*** Block opens ***
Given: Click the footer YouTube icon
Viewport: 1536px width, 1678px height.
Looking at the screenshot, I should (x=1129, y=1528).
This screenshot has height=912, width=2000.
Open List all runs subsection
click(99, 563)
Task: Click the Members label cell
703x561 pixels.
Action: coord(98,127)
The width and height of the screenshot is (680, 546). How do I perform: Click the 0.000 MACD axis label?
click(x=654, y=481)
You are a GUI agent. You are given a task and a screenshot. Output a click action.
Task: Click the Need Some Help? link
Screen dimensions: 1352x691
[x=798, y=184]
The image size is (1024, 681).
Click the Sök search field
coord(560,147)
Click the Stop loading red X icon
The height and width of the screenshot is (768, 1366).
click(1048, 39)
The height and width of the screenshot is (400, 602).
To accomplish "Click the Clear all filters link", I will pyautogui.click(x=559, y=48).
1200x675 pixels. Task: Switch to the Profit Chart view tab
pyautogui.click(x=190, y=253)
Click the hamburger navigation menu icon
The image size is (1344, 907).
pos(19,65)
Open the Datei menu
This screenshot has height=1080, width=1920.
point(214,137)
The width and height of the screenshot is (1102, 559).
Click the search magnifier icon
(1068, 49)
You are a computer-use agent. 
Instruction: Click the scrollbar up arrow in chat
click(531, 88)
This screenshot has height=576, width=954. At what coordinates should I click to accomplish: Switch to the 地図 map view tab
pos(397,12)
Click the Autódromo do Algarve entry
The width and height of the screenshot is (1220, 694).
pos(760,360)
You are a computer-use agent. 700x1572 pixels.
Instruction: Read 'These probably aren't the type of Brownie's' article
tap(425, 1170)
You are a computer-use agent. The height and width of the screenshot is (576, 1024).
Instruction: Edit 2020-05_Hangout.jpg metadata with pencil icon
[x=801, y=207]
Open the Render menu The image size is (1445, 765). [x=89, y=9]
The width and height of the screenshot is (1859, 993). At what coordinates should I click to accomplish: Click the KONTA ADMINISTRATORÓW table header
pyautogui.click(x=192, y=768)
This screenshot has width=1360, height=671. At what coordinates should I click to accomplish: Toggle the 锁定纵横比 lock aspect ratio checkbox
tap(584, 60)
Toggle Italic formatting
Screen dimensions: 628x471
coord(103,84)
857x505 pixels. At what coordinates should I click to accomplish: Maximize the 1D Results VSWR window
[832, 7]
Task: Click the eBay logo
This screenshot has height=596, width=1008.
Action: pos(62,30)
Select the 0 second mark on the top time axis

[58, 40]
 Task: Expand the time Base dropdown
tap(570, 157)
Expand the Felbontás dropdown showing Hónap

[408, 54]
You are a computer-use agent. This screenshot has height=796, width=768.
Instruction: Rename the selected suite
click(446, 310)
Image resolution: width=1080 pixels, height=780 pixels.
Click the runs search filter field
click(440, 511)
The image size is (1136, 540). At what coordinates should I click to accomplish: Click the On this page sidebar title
*** Block closes ***
• [DIRECTIONS FOR THIS TASK]:
Please copy every line of the material that contains the word "link".

• [SOLUTION FOR THIS PROBLEM]:
Task: Click the Need Some Help? link
To accomplish "Click the Clear all filters link", I will pyautogui.click(x=559, y=48).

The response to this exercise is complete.